> **EXTRAIT DU DOCUMENT**:
==========

Les nouveaux défis de l'assurance construction
PASCAL DESSUET, PRÉSIDENT DE LA COMMISSION CONSTRUCTION DE L'AMRAE, CHARGÉ D'ENSEIGNEMENT À L'UNIVERSITÉ DE PARIS-VAL-DE-MARNE (PARIS-XII)
\ 00h00
PASCAL DESSUET, PRÉSIDENT DE LA COMMISSION CONSTRUCTION DE L'AMRAE, CHARGÉ D'ENSEIGNEMENT À L'UNIVERSITÉ DE PARIS-VAL-DE-MARNE (PARIS-XII)
Les débats sur la compatibilité de notre système d'assurance construction avec la directive européenne sur la libre prestation de services (LPS) ont permis de rappeler combien notre législation est originale par rapport au reste du monde, même si nos voisins connaissent d'autres modes de protection du maître de l'ouvrage sur dix ans. Ce système, auquel tous les acteurs sont très attachés, est cependant fragile, et sa remise en cause est toujours possible : chaque année, il est confronté à de nouveaux défis, et cette fin d'année 2010 est riche en la matière. Notre système d'assurance construction relèvera-t-il le défi des nouvelles technologies mises en oeuvre pour réaliser les travaux issus du Grenelle de l'environnement ?
Contraintes inégales, concurrence faussée
Plus que jamais l'assujettissement de ces travaux à l'assurance obligatoire est discuté à propos des installations photovoltaïques (1), mais, parallèlement, le marché de l'assurance construction facultative, après des débuts timides, semble décidé à relever le défi, pour proposer des produits alternatifs à ceux offerts dans le cadre de l'assurance obligatoire et dont l'amplitude des garanties fait débat pour ce type de travaux, tout en maintenant le principe d'une garantie ferme de dix ans. Deux des trois leaders du marché offrent une solution de ce type. Le lancement de ces nouveaux produits, en tout cas pour l'un d'entre eux, constitue l'actualité de ce mois d'octobre 2010.
D'autres offres sont également proposées en cette rentrée, pour couvrir de nouveaux risques engendrés par les dispositions de la loi Grenelle du 12 juillet 2010 en matière de bâtiment basse consommation (BBC) (2) .
Par ailleurs, le marché européen de l'assurance s'ouvre aux produits d'assurance construction issus de la loi « Spinetta », en dommages-ouvrage (DO) et responsabilité civile (RC) décennale, via les dispositions sur la LPS en matière d'assurance. L'explosion de ces offres est aussi un fait de cette rentrée. D'aucuns ont, en leur temps, déploré le manque de concurrence sur ce marché et la pénurie des acteurs, surtout dans certains secteurs dits « sensibles » en matière de sinistralité - l'habitation en accession, les bureaux d'études techniques (BET), les risques dans les départements d'outre-mer. Curieusement, c'est précisément dans ces secteurs que se concentre la nouvelle offre.

==========

> **JEU DE DONNÉES**:
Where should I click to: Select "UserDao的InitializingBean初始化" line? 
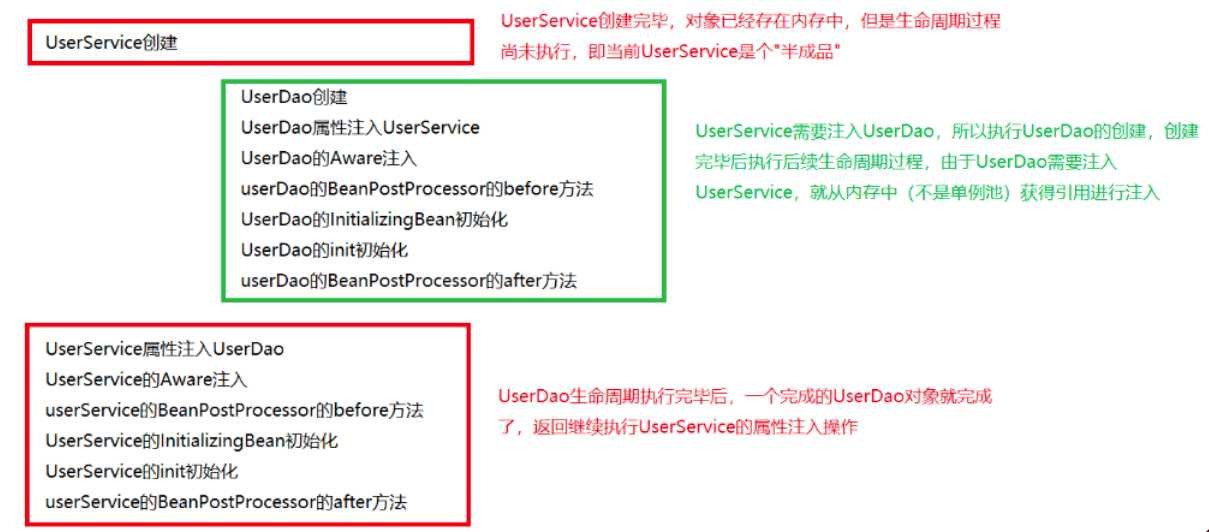pyautogui.click(x=374, y=219)
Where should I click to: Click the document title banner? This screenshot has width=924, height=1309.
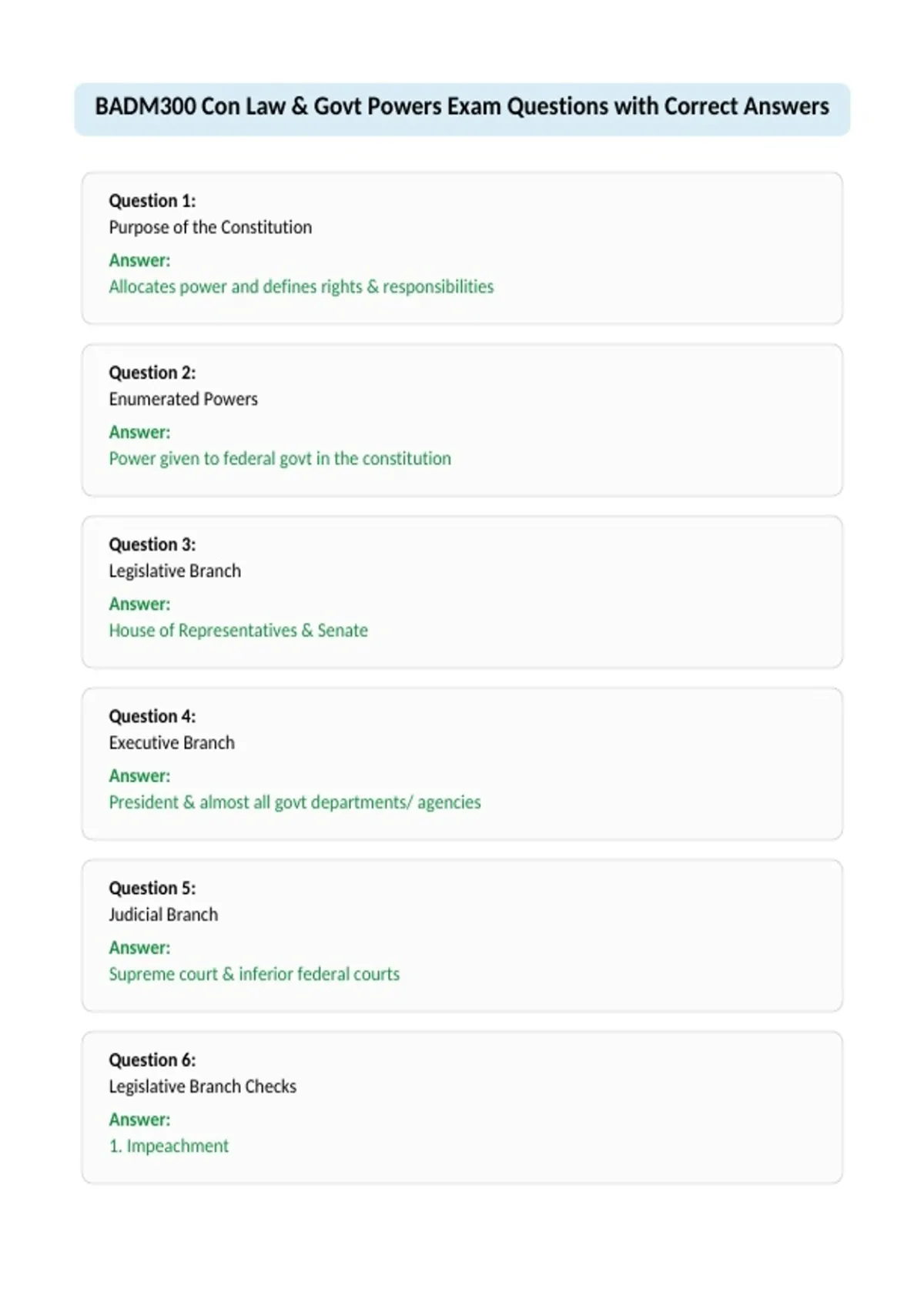[x=462, y=109]
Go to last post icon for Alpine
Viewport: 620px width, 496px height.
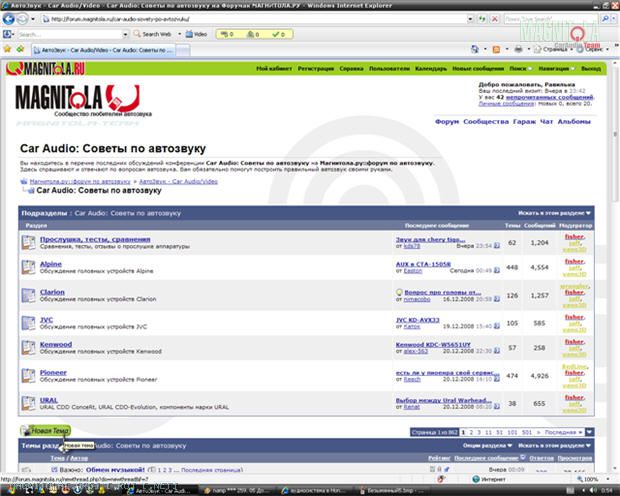coord(497,270)
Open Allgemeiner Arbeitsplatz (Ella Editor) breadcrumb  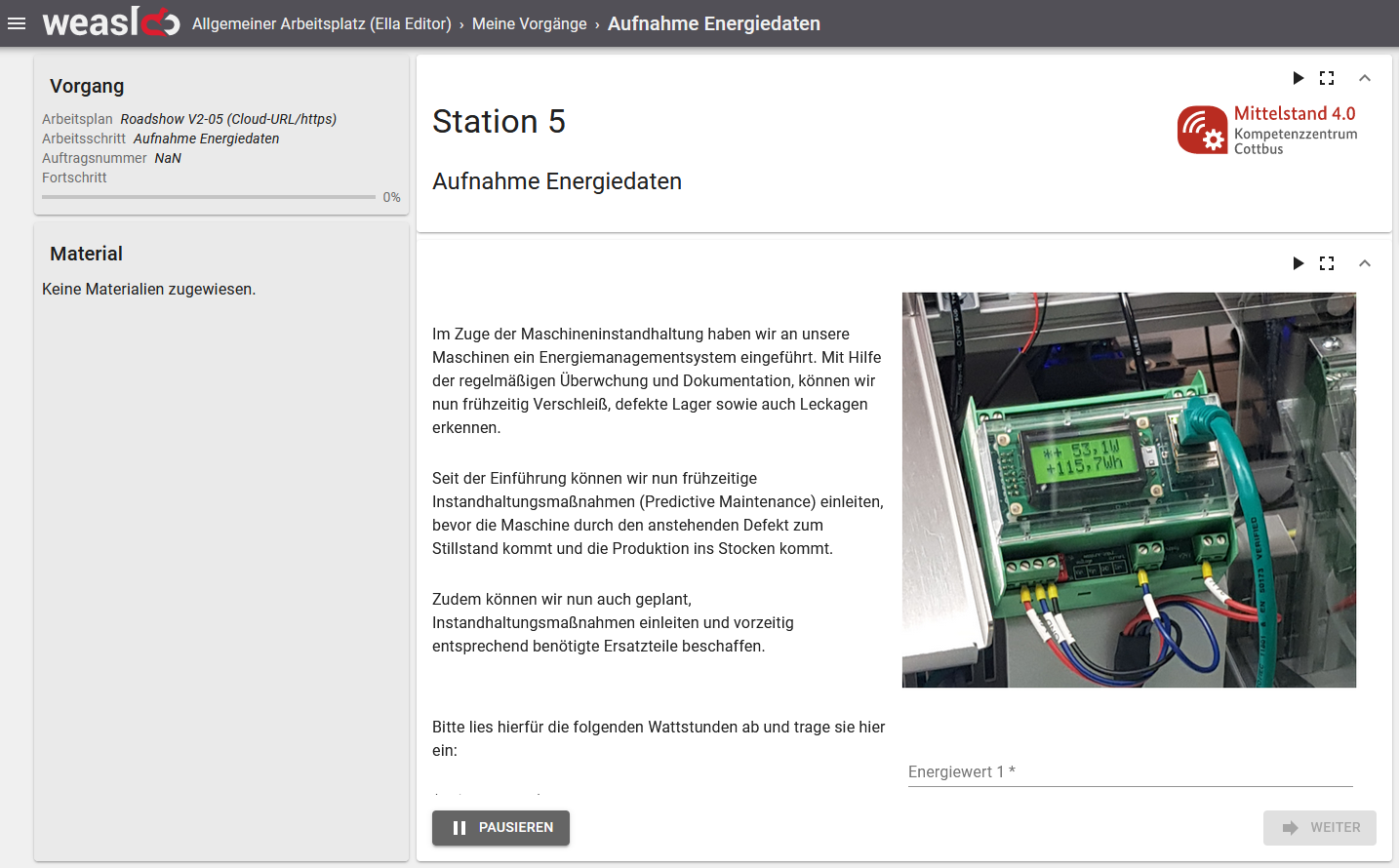tap(321, 23)
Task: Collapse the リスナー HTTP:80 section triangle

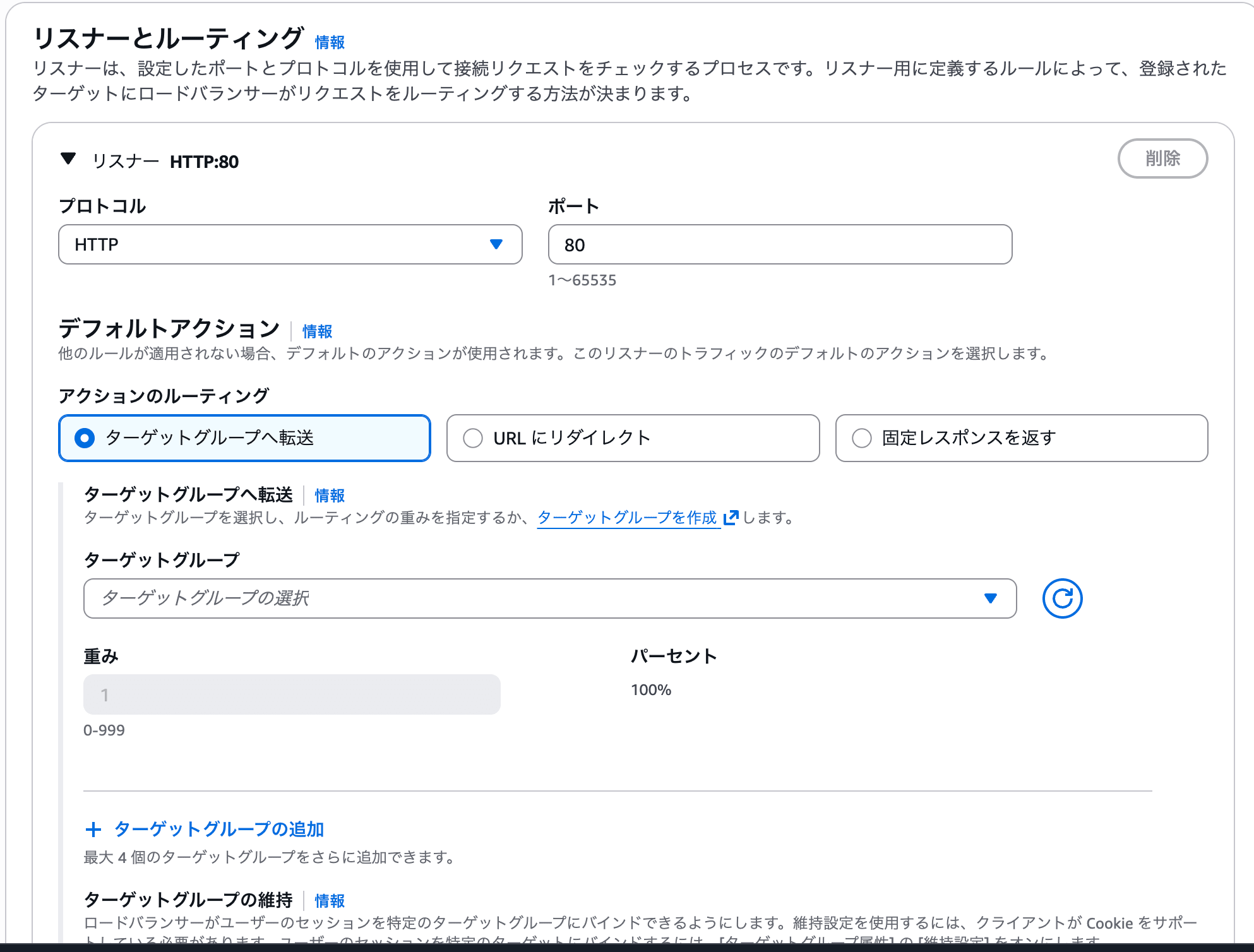Action: pos(68,159)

==========

> **EXERCICES À COMPLÉTER**:
• 1. Recopiez fidèlement, dans l'extrait sur l'assurance construction, tout le passage qui va de « Par ailleurs, le » jusqu'à « la nouvelle offre. ».
• 2. Selon l'extrait sur l'assurance construction, pourquoi la remise en cause du système français d'assurance construction reste-t-elle toujours possible ? Répondez en une à trois phrases.

> **CORRIGÉ DES EXERCICES**:
• 1.
Par ailleurs, le marché européen de l'assurance s'ouvre aux produits d'assurance construction issus de la loi « Spinetta », en dommages-ouvrage (DO) et responsabilité civile (RC) décennale, via les dispositions sur la LPS en matière d'assurance. L'explosion de ces offres est aussi un fait de cette rentrée. D'aucuns ont, en leur temps, déploré le manque de concurrence sur ce marché et la pénurie des acteurs, surtout dans certains secteurs dits « sensibles » en matière de sinistralité - l'habitation en accession, les bureaux d'études techniques (BET), les risques dans les départements d'outre-mer. Curieusement, c'est précisément dans ces secteurs que se concentre la nouvelle offre.

• 2. Tous les acteurs sont très attachés à ce système, mais il est fragile. Chaque année, il est confronté à de nouveaux défis, et la fin de l'année 2010 en apporte beaucoup.